合意の意味合いと事後の対応ができる部分とは?

  離婚の際に離婚協議書・公正証書・調停調書などのお互いの合意がなされた結果は基本的には拘束力があります。もちろん,中身によっては単なる約束事項で拘束力がないもの(これはその項目や合意内容によります)もありますが,親権者の指定や慰謝料などの支払いに関わる事項・養育費の支払いに関する事項は拘束力があります。公正証書や調停調書などの書類による場合には,支払いをしない場合に差し押さえなどの回収へと至る強制執行という手続きに移ることができますが,合意による拘束力が出てくるのかどうかには関わりません。

 

 養育費等一定の場合には,取り決め後に事情変更が起きた場合には変更を求めることができるとされています。合意ができない場合には,家庭裁判所へ申立てを行い話がつかなければ裁判所の判断(審判)がなされることがあります。慰謝料の支払いその他のお金の支払い(養育費の支払いは除く)については,お互いの話し合いで変更することは可能ですが,変更が制度上予定されているわけではありません。

 そのため,離婚合意をする際には支払えるだろうと考えていたけれども,後に支払いが難しくなった場合にはそう簡単に変更を求めるわけにはいかない点には注意が必要です。お金の支払いが他の負債の存在などから難しい場合には自己破産などの債務整理手続きを考える必要がある場面も出てくるかもしれません。収入の減少などにより支払いが難しくなった場合には,別の支払い条件を出して変更の話し合いをすることはもちろんありうる方法かと思われますが,相手が折り合わない場合には限界があります。

 養育費については先ほどの予期せぬ減収の場合には減額が認められる事由にはなりますが,失業給付や健康保険の傷病手当金は通常の給与収入等とは異なり,そのままいわゆる算定表で考えることができない点があることにも注意が必要です。これは,算定表での収入を考える際に差し引かれるべき「経費」が存在しない部分があるためです。そのため,もらうお金が減ったのと比べて支払いが減らない場合もありえます。

合意の前に一度考えておいた方がいいこととは?

 離婚の際の合意に至る事情はその方によって様々かと思われます。人によっては不貞行為をしていたために急いで離婚をしようと相手の要求を相当程度受け入れなければならない場合もありえるでしょう。

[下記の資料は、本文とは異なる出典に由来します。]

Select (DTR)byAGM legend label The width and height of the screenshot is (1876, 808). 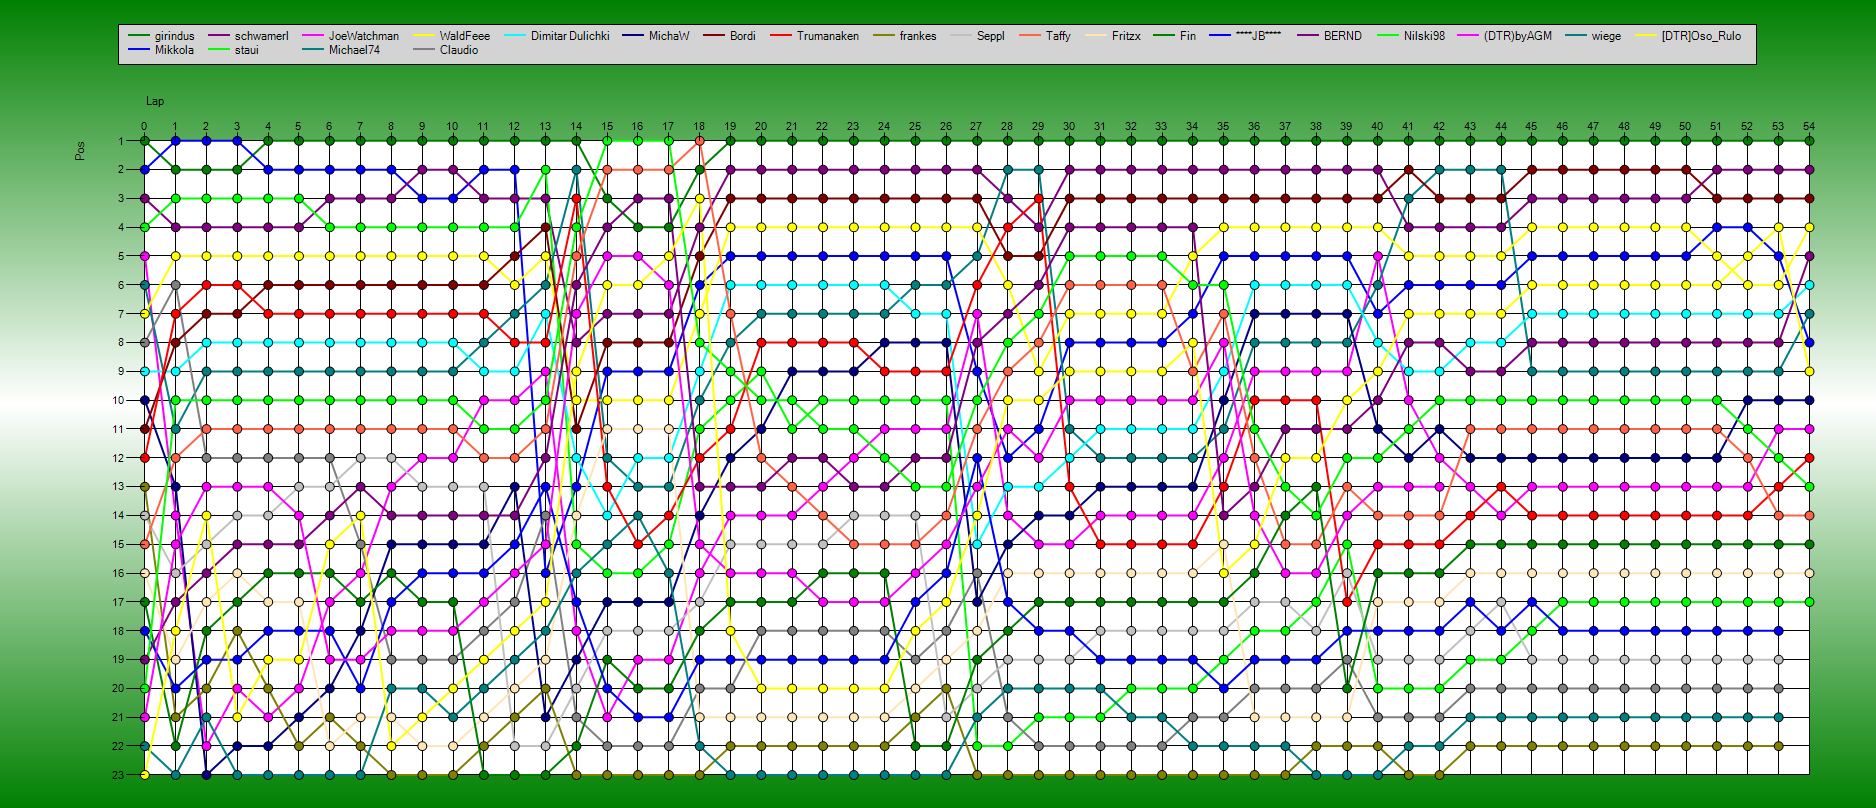pos(1517,36)
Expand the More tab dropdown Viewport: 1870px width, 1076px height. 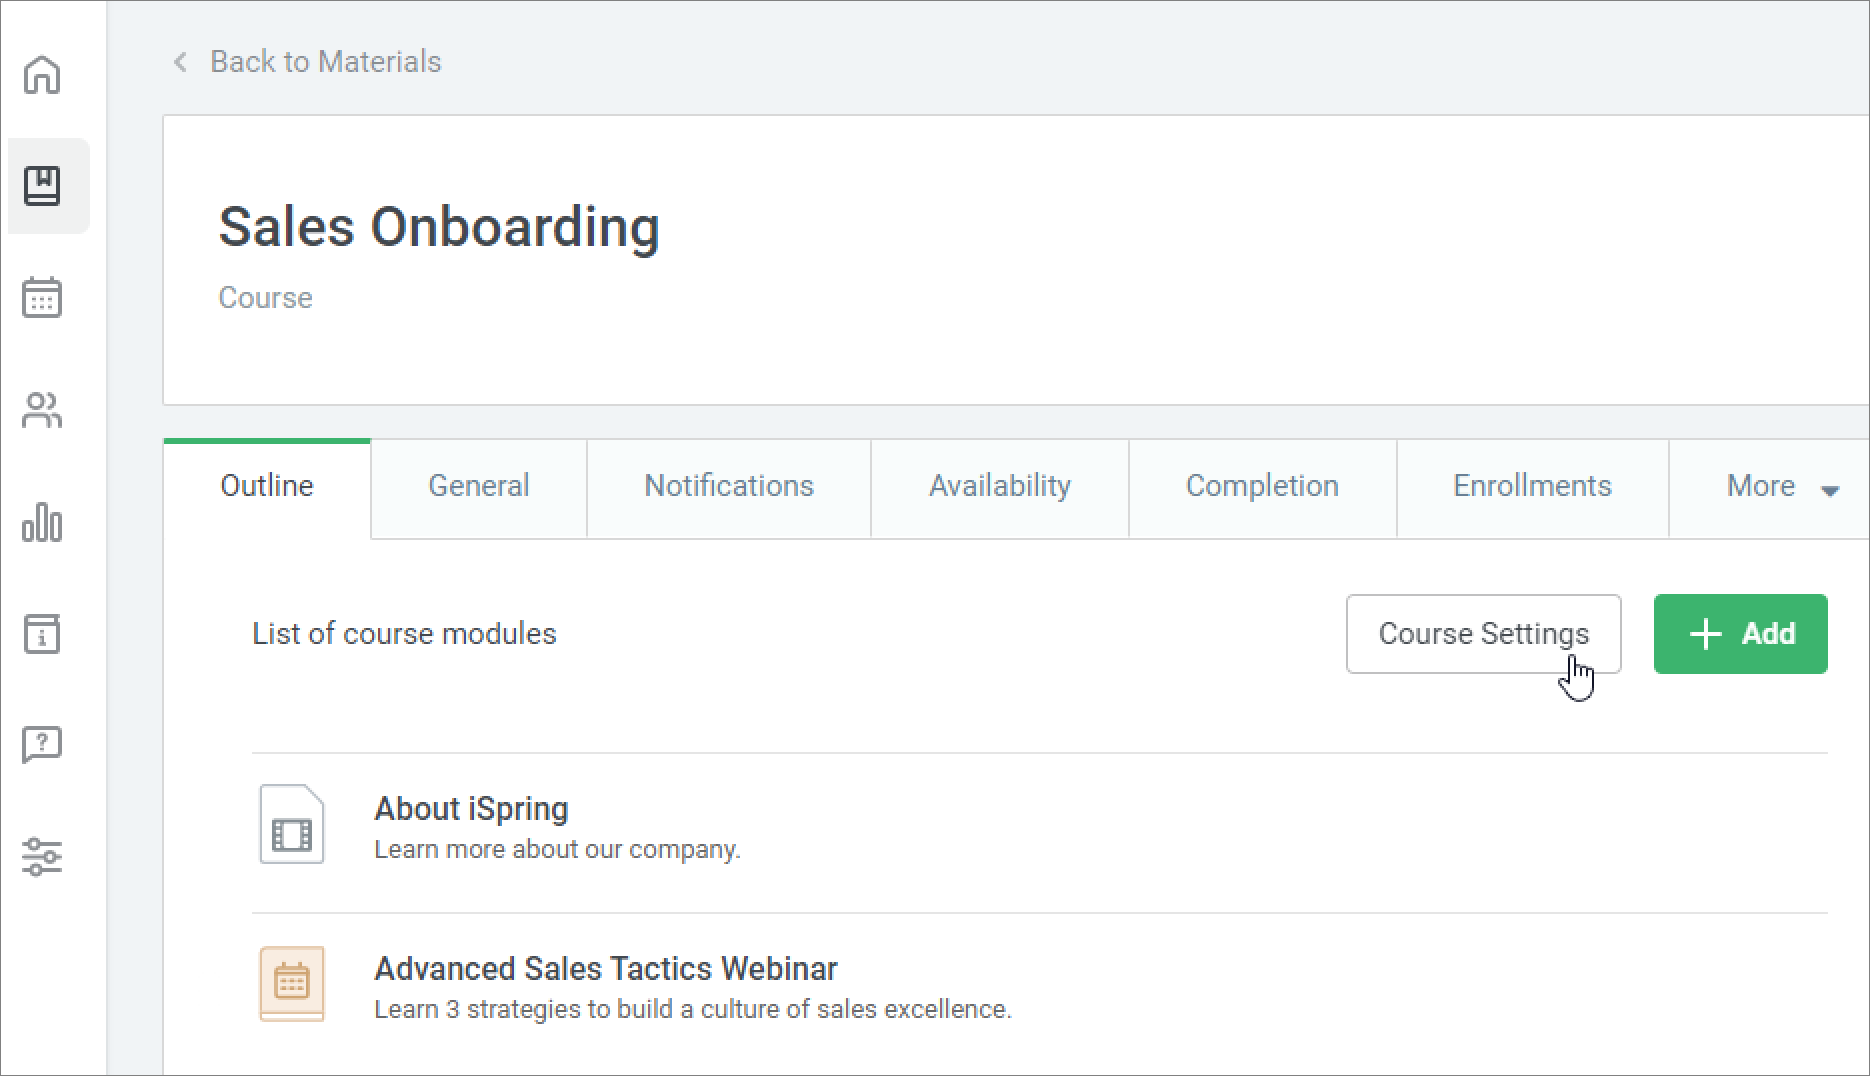point(1781,487)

また,そうした事情はないけれども相手の請求内容を合意書の項目として準備されどうしようかという場面もあるかもしれません。

 

 前者の場合には,急ぐことで得られることとその内容で後で支払いが難しい・そもそも無理な内容でないのかを確認して検討した上での判断がいいでしょう。一度合意をした後では特に公正証書の場合には合意が脅された等を理由に争うことは相当に難しくなります。急ぐ場合には,受け入れるリスクは頭に入れておくべきでしょう。

 後者の場合には,請求の内容がどういう意味合いなのか・今後への影響を考えたうえでどうすべきかを検討したほうがいいでしょう。インターネットなどに載っている家庭裁判所の調停などで考えられている内容によるべきなのか・相手に対する思い・ご自身にとっての支払面での問題がすぐに生じるような無理なものか,等の点を考えることになるのではないかと思われます。そのうえで,どう対応するかといった点を決めていくことが後で話が違ったということにはなりにくくなるでしょう。